Bubble images were acquired from within the channel for a bubbly gas/liquid flow in large-aspect-ratio minichannel with heat transfer. The purpose of these images is to document measurands that address bubble shape and confinement and to relate these measurands to the heat transfer enhancement. Data were collected under different operation conditions in a laminar flow of Novec 649 in a horizontal rectangular minichannel of 1.29–1.48mm channel spacing. Air bubbles were injected at either a single point on the lower wall or through a sintered metal plug. Liquid crystal thermography was used to record time-averaged surface temperature data, and a borescope was used to acquire images from a point downstream of the on-coming bubbles. The smallest bubbles were approximately spherical, larger bubbles were asymmetric spheroids, and bubbles that spanned the channel were lozenge-shaped. A relationship between bubble height across the channel and diameter observed in the plane of the channel was demonstrated. Bubbles that spanned the channel had a diameter of at least 1.5times the channel height. All three bubble shapes displayed an approximately fixed velocity ratio. The velocity scale for this ratio is the liquid velocity, corrected for vapor blockage, at the center of force of the bubble.
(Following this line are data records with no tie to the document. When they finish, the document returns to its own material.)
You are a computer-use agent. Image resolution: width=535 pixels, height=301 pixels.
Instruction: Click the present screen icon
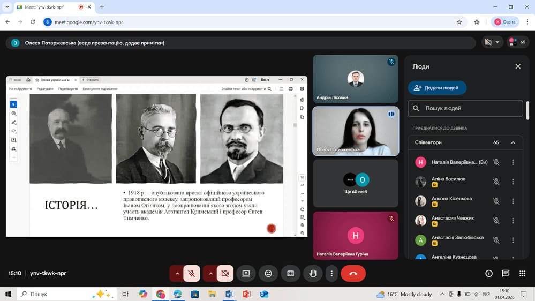[x=246, y=273]
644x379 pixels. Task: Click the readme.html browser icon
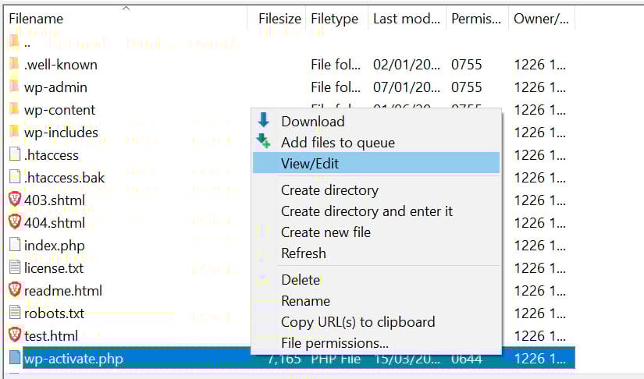[14, 290]
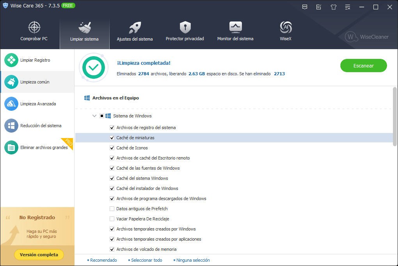The height and width of the screenshot is (266, 398).
Task: Change the skin with the t-shirt icon
Action: point(333,7)
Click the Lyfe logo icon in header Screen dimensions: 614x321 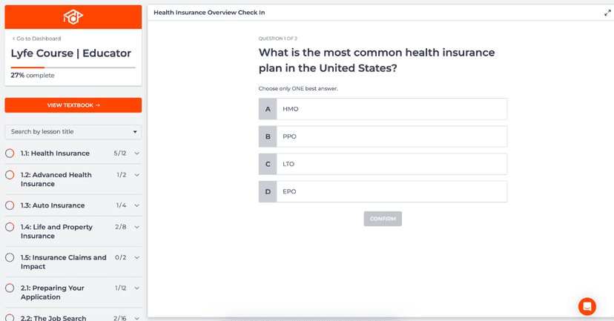click(x=73, y=16)
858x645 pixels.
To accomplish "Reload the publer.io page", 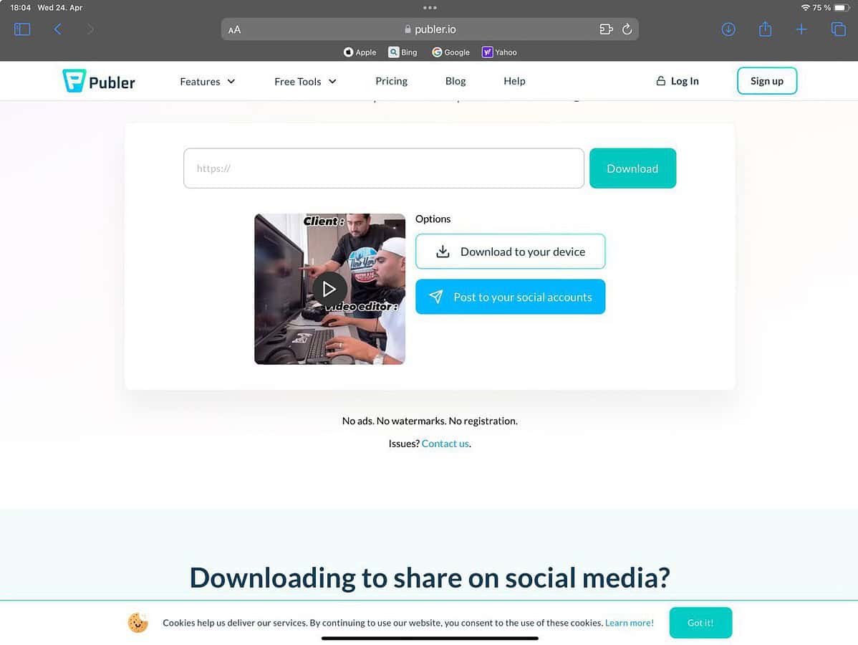I will [x=627, y=29].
The mechanisms for heat transfer enhancement in this air/liquid flow are mixing in the liquid phase in the bubble wakes and liquid acceleration due to vapor blockage. We hypothesize that these mechanisms are primarily responsible for the enhancement observed in highly confined vapor/liquid flows where nucleation and microlayer evaporation are present. This hypothesis was supported by a successful correlation that unites the present measurements and data from a flow of naturally nucleated vapor bubbles previously acquired in the same facility.